Mizuki Tsujimura won the Naoki Prize in 2012 for the short story collection "Seeing Dreams without a Key". It was also made into a TV series in 2013. It consists of five independent stories, each told from the perspective of a female protagonist. The five stories are respectively about burglary, arson, murder and elopement, murder, and kidnap and child negligence. When I read the first two stories, I wasn't quite sure why it won a major literary prize, but by the end I was very convinced. If you read the stories in succession, you will quickly appreciate Tsujimura's narrative magic, how she organically unfolds the stories and smoothly reveals key information.

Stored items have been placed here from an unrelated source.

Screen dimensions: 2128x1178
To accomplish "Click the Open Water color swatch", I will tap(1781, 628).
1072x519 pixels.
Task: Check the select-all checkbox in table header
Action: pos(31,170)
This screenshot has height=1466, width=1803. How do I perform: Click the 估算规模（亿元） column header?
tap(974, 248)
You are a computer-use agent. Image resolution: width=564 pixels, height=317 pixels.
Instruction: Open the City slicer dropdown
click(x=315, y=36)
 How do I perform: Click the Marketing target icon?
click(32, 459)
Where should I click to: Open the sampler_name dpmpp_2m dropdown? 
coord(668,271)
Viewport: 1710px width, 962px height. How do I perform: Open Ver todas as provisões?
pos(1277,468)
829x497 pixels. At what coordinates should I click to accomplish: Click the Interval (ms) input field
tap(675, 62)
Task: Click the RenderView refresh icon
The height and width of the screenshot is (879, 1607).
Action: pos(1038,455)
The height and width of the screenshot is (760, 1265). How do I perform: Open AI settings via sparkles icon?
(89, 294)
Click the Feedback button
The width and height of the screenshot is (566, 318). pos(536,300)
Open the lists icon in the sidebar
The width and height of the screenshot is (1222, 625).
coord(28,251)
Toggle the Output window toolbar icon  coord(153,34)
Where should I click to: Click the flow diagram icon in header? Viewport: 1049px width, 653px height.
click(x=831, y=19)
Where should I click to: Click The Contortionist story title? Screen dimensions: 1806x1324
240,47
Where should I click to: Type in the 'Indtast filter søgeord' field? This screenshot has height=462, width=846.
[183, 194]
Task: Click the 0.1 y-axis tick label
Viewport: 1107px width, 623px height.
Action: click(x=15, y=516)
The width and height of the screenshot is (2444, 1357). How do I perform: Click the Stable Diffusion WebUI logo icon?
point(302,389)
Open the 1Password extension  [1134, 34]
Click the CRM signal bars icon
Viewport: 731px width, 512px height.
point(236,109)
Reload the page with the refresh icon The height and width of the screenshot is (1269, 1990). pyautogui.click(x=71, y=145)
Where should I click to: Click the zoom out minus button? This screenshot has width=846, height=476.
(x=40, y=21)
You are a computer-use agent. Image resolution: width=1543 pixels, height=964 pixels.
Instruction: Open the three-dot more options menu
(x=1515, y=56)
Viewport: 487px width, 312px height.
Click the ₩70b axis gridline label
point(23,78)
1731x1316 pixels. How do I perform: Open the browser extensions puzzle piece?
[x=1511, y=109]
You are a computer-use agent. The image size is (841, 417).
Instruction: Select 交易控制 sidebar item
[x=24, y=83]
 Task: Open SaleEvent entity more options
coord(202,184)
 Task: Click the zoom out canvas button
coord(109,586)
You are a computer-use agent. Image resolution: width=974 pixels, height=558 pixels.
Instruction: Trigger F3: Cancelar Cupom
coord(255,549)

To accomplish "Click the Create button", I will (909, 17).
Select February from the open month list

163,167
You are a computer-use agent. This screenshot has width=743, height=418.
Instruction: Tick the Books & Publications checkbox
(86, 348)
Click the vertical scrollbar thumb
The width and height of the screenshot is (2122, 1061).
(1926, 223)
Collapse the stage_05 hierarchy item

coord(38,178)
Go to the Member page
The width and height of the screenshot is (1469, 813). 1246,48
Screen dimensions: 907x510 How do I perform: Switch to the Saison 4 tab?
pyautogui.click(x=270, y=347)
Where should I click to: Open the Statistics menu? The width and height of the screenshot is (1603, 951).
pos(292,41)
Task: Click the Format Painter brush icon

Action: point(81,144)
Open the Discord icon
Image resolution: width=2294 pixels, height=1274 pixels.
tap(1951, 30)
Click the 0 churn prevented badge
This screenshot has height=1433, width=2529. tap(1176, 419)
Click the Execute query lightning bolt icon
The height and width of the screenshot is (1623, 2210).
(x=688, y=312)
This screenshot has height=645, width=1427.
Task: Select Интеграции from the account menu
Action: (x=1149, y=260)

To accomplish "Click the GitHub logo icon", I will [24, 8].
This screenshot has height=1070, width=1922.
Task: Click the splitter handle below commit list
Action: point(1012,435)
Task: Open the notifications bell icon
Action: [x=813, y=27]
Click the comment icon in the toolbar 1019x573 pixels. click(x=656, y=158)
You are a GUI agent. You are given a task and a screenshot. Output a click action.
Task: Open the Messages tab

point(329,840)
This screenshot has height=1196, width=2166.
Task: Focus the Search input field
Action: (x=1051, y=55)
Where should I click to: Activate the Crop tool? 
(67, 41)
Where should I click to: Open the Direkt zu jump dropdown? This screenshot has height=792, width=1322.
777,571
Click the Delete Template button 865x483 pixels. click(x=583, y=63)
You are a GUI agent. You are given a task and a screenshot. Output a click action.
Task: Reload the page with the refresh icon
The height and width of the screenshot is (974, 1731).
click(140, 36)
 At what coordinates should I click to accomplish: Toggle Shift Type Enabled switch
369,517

Perhaps the most unique and charming aspect of her writing is that she writes a lot about provincial communities and local people. International readers might not necessarily connect with specific sentiments of Ibaraki or Yamanashi Prefectures, but emotional portrayals of the dreams and challenges of everyday people can surely resonate with anyone and that's the strength of these stories. Your best friend's mother is a serial burglar in the neighbourhood - what's the internal struggle of coming to terms with that? A firefighter deliberately burns down the fire station - does he do it just so he can meet a certain clerk? Troubled relationships, broken dreams, post-natal depression and anxiety - all so ordinary, yet all so emotionally impactful. They probably don't work well in translation, but through these stories I can understand why Tsujimura is so celebrated locally. They are great entry points to her more substantial and developed works.